Updated 3:15 p.m.
A brutal November for COVID-19 deaths continues to spill into December, the clearest and saddest story of the current surge.
The state Health Department on Friday reported 61 more deaths along with another 5,371 newly confirmed or probable COVID-19 cases. More than 250 deaths have been reported in the first four days of December, atop more than 1,100 deaths recorded in November.
New hospital admissions continue to ebb from Tuesday’s record seven-day average, but hospitalization levels remain high. Nearly 1,700 people were in hospitals with COVID-19 as of Thursday; more than 350 needed intensive care.
The newest numbers come as officials brace for another expected wave of cases, hospitalizations and deaths in coming weeks originating from Thanksgiving gatherings.
The deaths reported Friday raised Minnesota’s toll to 3,845. Among those who’ve died, about 67 percent had been living in long-term care or assisted living facilities; most had underlying health problems.

§ REQUIRED WORK: Restate the COVID-19 update from "Updated 3:15 p.m." to "from Thanksgiving gatherings.", changing "Thanksgiving gatherings" to "holiday gatherings".

§ SUPPLIED ENTRIES:
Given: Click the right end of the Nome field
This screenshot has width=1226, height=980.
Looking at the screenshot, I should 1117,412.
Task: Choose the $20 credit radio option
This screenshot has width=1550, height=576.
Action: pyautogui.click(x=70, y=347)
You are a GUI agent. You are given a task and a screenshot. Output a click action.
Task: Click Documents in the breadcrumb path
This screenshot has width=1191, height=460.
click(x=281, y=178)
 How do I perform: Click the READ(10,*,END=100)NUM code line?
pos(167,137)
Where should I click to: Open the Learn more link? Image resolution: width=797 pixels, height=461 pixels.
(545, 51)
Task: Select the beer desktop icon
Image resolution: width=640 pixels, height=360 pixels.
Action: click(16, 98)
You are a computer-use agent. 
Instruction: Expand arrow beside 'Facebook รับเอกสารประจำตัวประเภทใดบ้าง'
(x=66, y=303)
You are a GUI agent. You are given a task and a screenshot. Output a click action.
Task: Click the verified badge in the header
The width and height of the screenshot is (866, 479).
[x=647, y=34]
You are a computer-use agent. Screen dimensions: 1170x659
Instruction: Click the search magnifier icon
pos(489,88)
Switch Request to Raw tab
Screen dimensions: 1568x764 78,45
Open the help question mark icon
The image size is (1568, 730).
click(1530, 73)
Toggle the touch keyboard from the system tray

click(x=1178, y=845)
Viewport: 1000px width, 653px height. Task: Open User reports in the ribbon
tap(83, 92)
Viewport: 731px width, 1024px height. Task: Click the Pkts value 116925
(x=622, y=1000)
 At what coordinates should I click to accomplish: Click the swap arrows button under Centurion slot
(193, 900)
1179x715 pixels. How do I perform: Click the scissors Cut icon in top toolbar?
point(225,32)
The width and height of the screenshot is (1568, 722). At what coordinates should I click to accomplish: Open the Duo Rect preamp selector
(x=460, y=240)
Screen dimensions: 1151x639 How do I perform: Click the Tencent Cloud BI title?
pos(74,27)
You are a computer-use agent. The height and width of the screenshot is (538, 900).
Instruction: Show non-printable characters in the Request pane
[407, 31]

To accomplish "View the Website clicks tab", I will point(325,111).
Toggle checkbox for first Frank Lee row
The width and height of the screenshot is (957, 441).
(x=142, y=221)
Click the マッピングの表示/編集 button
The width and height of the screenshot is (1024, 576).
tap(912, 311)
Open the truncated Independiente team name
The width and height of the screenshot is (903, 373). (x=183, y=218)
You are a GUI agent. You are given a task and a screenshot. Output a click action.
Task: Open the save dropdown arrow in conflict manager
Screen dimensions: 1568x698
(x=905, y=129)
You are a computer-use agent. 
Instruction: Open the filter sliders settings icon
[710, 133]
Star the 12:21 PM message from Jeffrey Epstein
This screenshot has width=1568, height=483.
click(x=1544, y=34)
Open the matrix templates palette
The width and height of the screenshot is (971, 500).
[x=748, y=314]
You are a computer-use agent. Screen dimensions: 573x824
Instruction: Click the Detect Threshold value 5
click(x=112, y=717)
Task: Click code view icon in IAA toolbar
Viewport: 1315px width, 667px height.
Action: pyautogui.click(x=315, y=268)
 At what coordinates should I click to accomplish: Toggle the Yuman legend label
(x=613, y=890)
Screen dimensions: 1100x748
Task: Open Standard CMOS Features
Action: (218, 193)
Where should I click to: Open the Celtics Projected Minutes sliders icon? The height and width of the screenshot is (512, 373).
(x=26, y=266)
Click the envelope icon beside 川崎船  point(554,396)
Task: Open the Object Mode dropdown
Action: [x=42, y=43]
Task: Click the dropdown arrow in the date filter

§ ANSWER BOX:
Updated 3:15 p.m.
A brutal November for COVID-19 deaths continues to spill into December, the clearest and saddest story of the current surge.
The state Health Department on Friday reported 61 more deaths along with another 5,371 newly confirmed or probable COVID-19 cases. More than 250 deaths have been reported in the first four days of December, atop more than 1,100 deaths recorded in November.
New hospital admissions continue to ebb from Tuesday’s record seven-day average, but hospitalization levels remain high. Nearly 1,700 people were in hospitals with COVID-19 as of Thursday; more than 350 needed intensive care.
The newest numbers come as officials brace for another expected wave of cases, hospitalizations and deaths in coming weeks originating from holiday gatherings.